» EXTRAIT CITÉ:
Par ailleurs, les autres pour avoir le mérite d’être considérés comme des références, ont développé des grandes écoles en technologie, en administration publique, en économie, en santé, en entrepreneuriat et en science de la vie et de la terre. Cela a pris du temps, mais ils ont rattrapé ce temps perdu de par le fait qu’il sont partis sur du solide et cela a fait qu’ils sont même en avance sur leur temps à présent.

Dans le même sillage, posons-nous dorénavant des questions de management global accompagnées de perspectives d’avenir. Telles que, comment pourrions-nous avoir des grandes firmes multinationales, des banques, des industries fondées par des guinéennes et guinéens?

Trouver des éléments de réponse corrects à une telle question, nous fera forcément agir et nous donnera une ouverture d’esprit, dans un bon sens, avec des actions concrètes.

En effet, nous n’arrivons pas à avoir des hommes de renommée et des grands hommes d’affaires comme chez nos voisins et plus particulièrement au Nigeria. Et être propriétaires de banques comme le Maroc, de holdings comme le Sénégal, d’ingénieurs pointus comme la Côte d’Ivoire etc.

Très clairement, la réponse est simple et simpliste, car trop de méchanceté et de jalousie exagérées dans le sens négatif, aboutissant à la destruction de son prochain, et nous sommes contre la promotion de l’excellence. Loin d’exagérer, la médiocrité est devenue une religion dans notre Guinée qui s’est métamorphosée au détriment de son identité et de sa réputation habituelle. Il faut nécessairement bannir et mettre fin à ce système qui fait fuir les plus brillants de leur propre pays. Un ami disait que, la Guinée est un cimetière de talents.

Pour la petite histoire, en tant que boursiers d’État, nous sommes arrivés au Maroc avec des sacrifices venant de nos parents, avec notre statut de jeunes étudiants pauvres, confrontés aux mêmes défis, on a du épouser le travail comme moyen de réussite. Nonobstant la galère et le climat plus que défavorable, l’on s’est battu corps et âme afin d’obtenir des diplômes mérités et vérifiables. Il est arrivé un moment, où l’on ne comptait plus sur la bourse, car nous étions issus de catégories défavorisées, à cause de la casquette franco-arabe que certains d’entre nous portaient. Nous étions sans bourse, pire on a été accompagné de propos blessants et méprisants venant de certains cadres du Service National de Bourses Extérieures (SNABE) d’alors, et de quelques cadres de l’ambassade à l’époque.

 Plusieurs étudiants guinéens brillants à base ont eu à renoncer à leur talent de bosseur et tomber dans les travers de la vie. La raison est unique, ils ont été victime de cette injustice affichée et voulue venant des uns et des autres. Pendant ce temps, les enfants des hauts cadres faisaient la fête avec des primes de plus de 7000 USD, quand les plus méritants, dits lauréats ne touchaient que 1000 USD par an.

La bourse de certains d’entre eux ont été coupées sans explications, ni justifications, et pire, l’ambassade fuyait sa responsabilité pour le retour des étudiants au pays après les études. Pour ce qui est de leurs billets d’avion, elle les dirigeait vers l’Organisation Internationale pour les Migrations (OIM), afin qu’ils soient rapatriés comme des migrants clandestins favorables à un retour volontaire dans leurs pays respectifs.

» QUESTIONS ET CONSIGNES:
1. Répondez à ces questions sur le texte sur la Guinée :
(a) Quel pays voisin est cité en particulier pour ses hommes de renommée et ses grands hommes d'affaires ?
(b) Combien les étudiants les plus méritants, dits lauréats, touchaient-ils par an ?
(c) Vers quelle organisation l'ambassade dirigeait-elle les étudiants pour leurs billets d'avion ?
2. Donnez la suite du texte sur la Guinée, en commençant après sa dernière phrase.

» Lignes issues d'un jeu de données de pointage:
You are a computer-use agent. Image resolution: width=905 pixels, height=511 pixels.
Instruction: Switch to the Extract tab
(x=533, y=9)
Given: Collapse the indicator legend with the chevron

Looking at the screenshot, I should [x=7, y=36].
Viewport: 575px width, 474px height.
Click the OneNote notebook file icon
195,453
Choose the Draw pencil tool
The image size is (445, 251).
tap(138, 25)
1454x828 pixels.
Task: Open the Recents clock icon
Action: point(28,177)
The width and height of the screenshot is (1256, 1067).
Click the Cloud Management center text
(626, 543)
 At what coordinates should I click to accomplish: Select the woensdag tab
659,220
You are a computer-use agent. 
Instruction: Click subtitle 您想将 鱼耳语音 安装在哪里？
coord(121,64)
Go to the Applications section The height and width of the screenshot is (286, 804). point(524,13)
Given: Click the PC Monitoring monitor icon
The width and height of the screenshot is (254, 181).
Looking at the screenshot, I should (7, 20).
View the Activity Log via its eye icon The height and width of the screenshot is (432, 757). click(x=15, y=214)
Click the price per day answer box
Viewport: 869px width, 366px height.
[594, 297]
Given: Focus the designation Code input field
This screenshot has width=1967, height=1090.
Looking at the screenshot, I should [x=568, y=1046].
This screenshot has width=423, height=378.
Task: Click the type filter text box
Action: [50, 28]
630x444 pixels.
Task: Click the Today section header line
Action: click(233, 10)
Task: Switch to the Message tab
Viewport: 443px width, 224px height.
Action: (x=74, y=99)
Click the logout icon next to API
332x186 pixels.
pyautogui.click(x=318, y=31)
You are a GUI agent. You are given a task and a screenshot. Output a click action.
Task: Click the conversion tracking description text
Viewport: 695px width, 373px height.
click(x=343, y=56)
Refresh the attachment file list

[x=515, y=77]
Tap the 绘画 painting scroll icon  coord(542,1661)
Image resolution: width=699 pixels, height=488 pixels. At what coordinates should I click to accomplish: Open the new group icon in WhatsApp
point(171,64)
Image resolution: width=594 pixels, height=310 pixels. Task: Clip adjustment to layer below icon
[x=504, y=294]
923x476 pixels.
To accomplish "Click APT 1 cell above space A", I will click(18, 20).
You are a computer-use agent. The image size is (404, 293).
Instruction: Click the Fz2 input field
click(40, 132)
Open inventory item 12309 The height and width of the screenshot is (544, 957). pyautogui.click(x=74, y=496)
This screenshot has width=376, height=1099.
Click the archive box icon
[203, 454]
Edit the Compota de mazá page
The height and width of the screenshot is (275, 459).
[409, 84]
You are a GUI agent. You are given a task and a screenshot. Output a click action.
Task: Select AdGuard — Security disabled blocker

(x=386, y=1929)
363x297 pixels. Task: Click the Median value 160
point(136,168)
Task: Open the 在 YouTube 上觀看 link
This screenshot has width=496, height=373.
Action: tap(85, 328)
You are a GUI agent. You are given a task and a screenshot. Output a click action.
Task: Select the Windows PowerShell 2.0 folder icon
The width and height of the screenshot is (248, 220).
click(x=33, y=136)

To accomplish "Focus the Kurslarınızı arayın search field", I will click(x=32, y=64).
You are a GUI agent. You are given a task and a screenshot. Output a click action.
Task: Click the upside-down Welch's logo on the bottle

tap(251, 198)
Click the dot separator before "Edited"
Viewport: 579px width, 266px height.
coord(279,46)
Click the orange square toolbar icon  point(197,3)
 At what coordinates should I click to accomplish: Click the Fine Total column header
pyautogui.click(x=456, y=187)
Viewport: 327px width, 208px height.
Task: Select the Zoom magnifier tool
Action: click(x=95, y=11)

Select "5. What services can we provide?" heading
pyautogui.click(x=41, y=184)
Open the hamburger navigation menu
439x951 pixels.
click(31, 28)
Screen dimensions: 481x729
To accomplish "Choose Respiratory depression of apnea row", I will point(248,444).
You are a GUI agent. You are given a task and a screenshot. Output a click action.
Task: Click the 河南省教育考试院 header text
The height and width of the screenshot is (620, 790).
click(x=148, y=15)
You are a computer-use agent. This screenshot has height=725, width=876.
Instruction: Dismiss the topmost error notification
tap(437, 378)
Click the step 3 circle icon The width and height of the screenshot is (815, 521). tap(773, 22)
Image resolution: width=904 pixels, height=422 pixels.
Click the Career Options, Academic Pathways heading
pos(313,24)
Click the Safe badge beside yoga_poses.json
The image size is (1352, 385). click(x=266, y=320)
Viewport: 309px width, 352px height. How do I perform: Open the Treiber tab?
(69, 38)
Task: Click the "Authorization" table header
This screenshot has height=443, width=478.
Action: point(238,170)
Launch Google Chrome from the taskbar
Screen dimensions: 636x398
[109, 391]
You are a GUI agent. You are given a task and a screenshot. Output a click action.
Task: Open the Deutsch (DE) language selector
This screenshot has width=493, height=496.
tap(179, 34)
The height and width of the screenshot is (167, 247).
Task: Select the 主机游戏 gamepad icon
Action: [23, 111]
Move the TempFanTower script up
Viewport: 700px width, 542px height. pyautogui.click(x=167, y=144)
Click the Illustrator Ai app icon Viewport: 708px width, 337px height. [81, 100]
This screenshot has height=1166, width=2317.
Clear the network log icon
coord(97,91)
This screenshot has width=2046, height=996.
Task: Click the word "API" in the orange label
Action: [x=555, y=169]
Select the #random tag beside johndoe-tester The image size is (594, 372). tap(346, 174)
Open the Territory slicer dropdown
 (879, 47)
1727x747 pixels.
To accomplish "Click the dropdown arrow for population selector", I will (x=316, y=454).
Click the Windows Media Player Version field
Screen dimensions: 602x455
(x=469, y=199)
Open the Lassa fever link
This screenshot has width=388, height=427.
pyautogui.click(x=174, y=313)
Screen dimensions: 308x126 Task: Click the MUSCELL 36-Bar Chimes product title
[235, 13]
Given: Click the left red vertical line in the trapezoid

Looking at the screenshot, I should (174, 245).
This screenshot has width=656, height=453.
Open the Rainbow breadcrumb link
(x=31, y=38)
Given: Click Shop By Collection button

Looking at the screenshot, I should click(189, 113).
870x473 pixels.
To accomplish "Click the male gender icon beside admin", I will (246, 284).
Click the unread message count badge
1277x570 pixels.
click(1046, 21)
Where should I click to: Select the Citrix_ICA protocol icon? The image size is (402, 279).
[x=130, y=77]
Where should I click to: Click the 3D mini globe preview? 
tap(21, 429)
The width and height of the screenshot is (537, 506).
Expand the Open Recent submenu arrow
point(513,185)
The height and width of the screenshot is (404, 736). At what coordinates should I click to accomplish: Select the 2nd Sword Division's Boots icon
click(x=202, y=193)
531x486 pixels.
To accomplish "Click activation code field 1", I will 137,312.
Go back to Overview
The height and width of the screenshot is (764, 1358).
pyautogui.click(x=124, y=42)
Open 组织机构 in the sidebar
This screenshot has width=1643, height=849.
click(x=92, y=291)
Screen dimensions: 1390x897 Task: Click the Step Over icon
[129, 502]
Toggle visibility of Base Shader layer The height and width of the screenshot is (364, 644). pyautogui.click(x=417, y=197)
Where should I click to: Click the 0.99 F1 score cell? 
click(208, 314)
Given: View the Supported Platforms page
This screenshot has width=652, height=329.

» LES RÉPONSES:
1.
(a) Le Nigeria.
(b) 1000 USD par an.
(c) L'Organisation Internationale pour les Migrations (OIM).

2.
Pourquoi traiter la classe intellectuelle de la sorte, qui contribue surtout au rayonnement du pays de par leur travail, leur rang et leur sens de l’excellence, et même salir l’image du pays à l’international en les faisant rapatrier sous la couverture d’une instance par le biais de laquelle, notre souveraineté et notre fierté ne sauraient être exprimées.

En clair, la promotion de l’excellence fait défaut en Guinée, plusieurs talents se sont vus ici calculer par zéro et réduits en néant, chose qui très très regrettable et alarmante, si toutefois l’on ne change pas de fusil d’épaule. Succinctement, notre génération doit se surpasser de ces paradigmes malsains et malveillants afin de s’unir pour l’assistance mutuelle et la coopération fraternelle entre les filles et fils de la Guinée, car sans cette union, personne ne viendra nous valoriser à notre place.

Chers (es) compatriotes, ayons le courage de briser cette pratique dangereuse sur tous les plans, notamment scientifique, économique culturel etc.

Le prophète dit, il n’est croyant que, celui qui aime pour lui ce qu’il aime pour les autres.

Il sied de noter, soit nous nous valorisons ou nous prenons notre mal en patience. Un jour, les Guinéens comprendront sans nul doute que, la nécessité de se serrer les coudes, valoriser ses intellectuels et talents et sauvegarder son intelligentsia. Sinon, il est regrettable dans un pays que, même le Champion international de mémorisation du Saint Coran n’est pas célébré. Juste incroyable le cas de Oumar TOURE, Champion international en Malaisie en 2023, est une illustration parfaite. Nous valorisons le concours de beauté avec des enveloppes conséquentes, mais nous ne célébrons pas nos écrivains, nos chercheurs, nos lauréats du BAC etc.

L’équation selon laquelle, la richesse d’un pays se résume à sa richesse humaine, est valable pour tous les États de ce monde. Alors, c’est aux gouvernants de poser cette équation et c’est aux gouvernés de s’impliquer en vue de sa résolution. Mettons nos énergies positives et productives ensemble pour l’intérêt général, pour contrer l’épidémie de médiocrité et de négativité. Investisons dans la formation pour avoir un capital humain hautement qualifié sans laisser pour compte les artistes et les disciplines sportifs ou les reléguer au second plan. C’est le lieu de rappeler l’une des ambitions et des priorités des nouvelles autorités, qui n’est rien d’autre que, la paix et le développement durable.

En définitive, la diversité de nos activités par secteur, est une richesse que nous devons exploiter en nous soutenant mutuellement. À fouiller de fond en comble, l’on s’en rend compte que nous voulons la même chose à la base, ce qui se résume à l’évolution et au progrès de notre génération et de notre nation.

 Je souhaite ardemment que l’intelligentsia et l’expertise de la Guinée rayonne dans les institutions régionales et internationales, mais aussi parmi les grands et les célébrités de ce monde, je souhaite que nos entreprises se développent et qu’elles aient leurs propres brevets, je souhaite qu’il ait des futurs prix Nobel parmi nous.

 Unissons-nous et allons à l’essentiel, nous vaincrons.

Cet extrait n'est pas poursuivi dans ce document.